Stampa russa nel mirino assassinato a Mosca manager della Itar Tass

Accoltellato a casa sua. Tre omicidi in poco più di un mese

Marcello Foa

E tre, in poco più di un mese. Così va la Russia che, anziché trasformarsi in un Paese normale e sicuro, sembra ritornare al far-west di inizio anni Novanta, quando era d’uso regolare a colpi di revolver le dispute di potere, sia politiche che commerciali. Il 13 settembre è stato ucciso il vicegovernatore della Banca centrale, Andrei Kozlov; il 7 ottobre la giornalista Anna Politkovskaya; ieri il direttore amministrativo dell’agenzia Anatoli Voronin. Aveva 55 anni ed è stato pugnalato nel suo appartamento nel centro di Mosca.
Quale sia la ragione dell’omicidio nessuno lo sa. D’altronde è sempre così. Prendiamo l’assassinio di Kozlov? Ieri la procura generale ha annunciato la cattura dei sicari. Si tratta di tre ucraini originari della città di Luhansk, che a Mosca vivevano di espedienti. Erano stati assoldati per pedinare il numero due della Banca centrale russa; poi improvvisamente hanno ricevuto l’ordine di freddarlo, fuori dello stadio di calcio dove giocava lo Spartak. I tre hanno confessato le loro responsabilità, ma sostengono di non sapere chi fosse il mandante: ricevevano gli ordini - e la conseguente lauta ricompensa - da un russo di cui non sapevano nemmeno il nome; men che meno il movente. Kuzlov era stato loro descritto come «un banchiere disonesto con troppa brava gente». Tanto bastava per spedirlo all’altro mondo.
Mai sapremo per conto di chi agiva il giovane vestito di nero che dieci giorni fa ha eliminato la coraggiosa, commovente Anna, l’inviato del quotidiano Novaya Gazeta, che con le sue inchieste ha denunciato gli orrori compiuti in Cecenia dalle truppe russe e dalle milizie pro-Cremlino. Anna aveva molti nemici, a Mosca, negli ambienti governativi, e a Grozny, specialmente nel clan del premier Ramzan Kadyrov.
Ma chi può aver voluto la morte dell’alto dirigente della Itar-Tass? Ieri Svetlana Petrenko, portavoce della procura, non escludeva che l’omicidio potesse essere riconducibile alla vita privata di Voronin, ad esempio a una lite. Ma le modalità non sono quelle dell’omicidio passionale. Il manager ed ex giornalista era rientrato proprio ieri dalle vacanze. L’autista lo ha atteso per tre ore sotto casa; poi, non ricevendo risposta, è salito. La porta era aperta. Voronin giaceva in una pozza di sangue; l’appartamento a soqquadro. Gli omicidi cercavano qualcosa, verosimilmente dei documenti.
Ai tempi dell’Unione Sovietica, la Tass era il canale d’informazione privilegiato della nomenklatura del Partito comunista; dopo il crollo dell’Urss ha cambiato nome, assumendo quello di Itar-Tass ed è rimasta la principale agenzia di stampa del Paese, peraltro ancora sotto controllo statale. Ha 74 redazioni in tutta la Russia, e 65 uffici di corrispondenza nel mondo. È uno strumento di potere ancora molto ambito, che negli ultimi anni ha trovato stabilità economica, grazie proprio a Voronin.

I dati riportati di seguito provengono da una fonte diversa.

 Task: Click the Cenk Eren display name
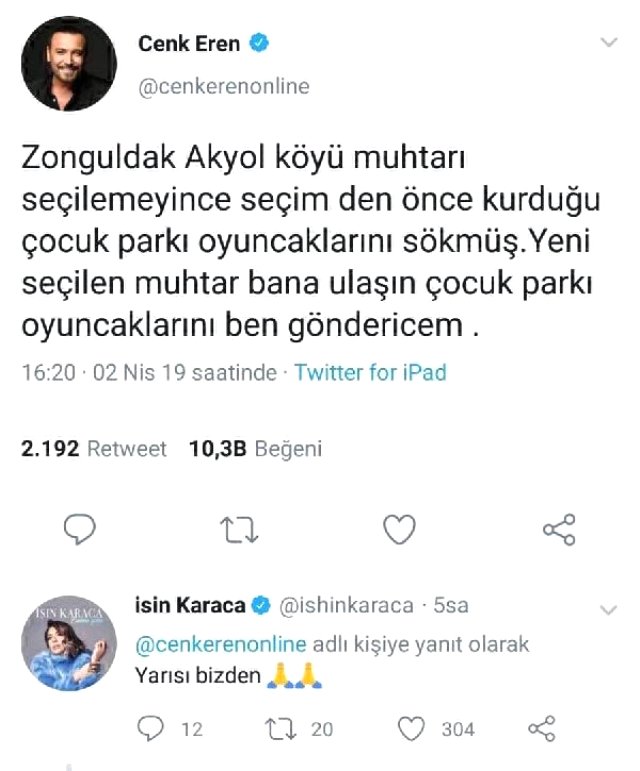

Può darsi che nell’opera di risanamento abbia toccato interessi sensibili oppure che si sia opposto a qualche gruppo economico legato alla criminalità organizzata che aveva messo gli occhi sulle ingenti proprietà immobiliari della Itar-Tass. O, infine, è possibile che non fosse più gradito politicamente. Certe pratiche di licenziamento possono essere straordinariamente brusche nella Russia di oggi.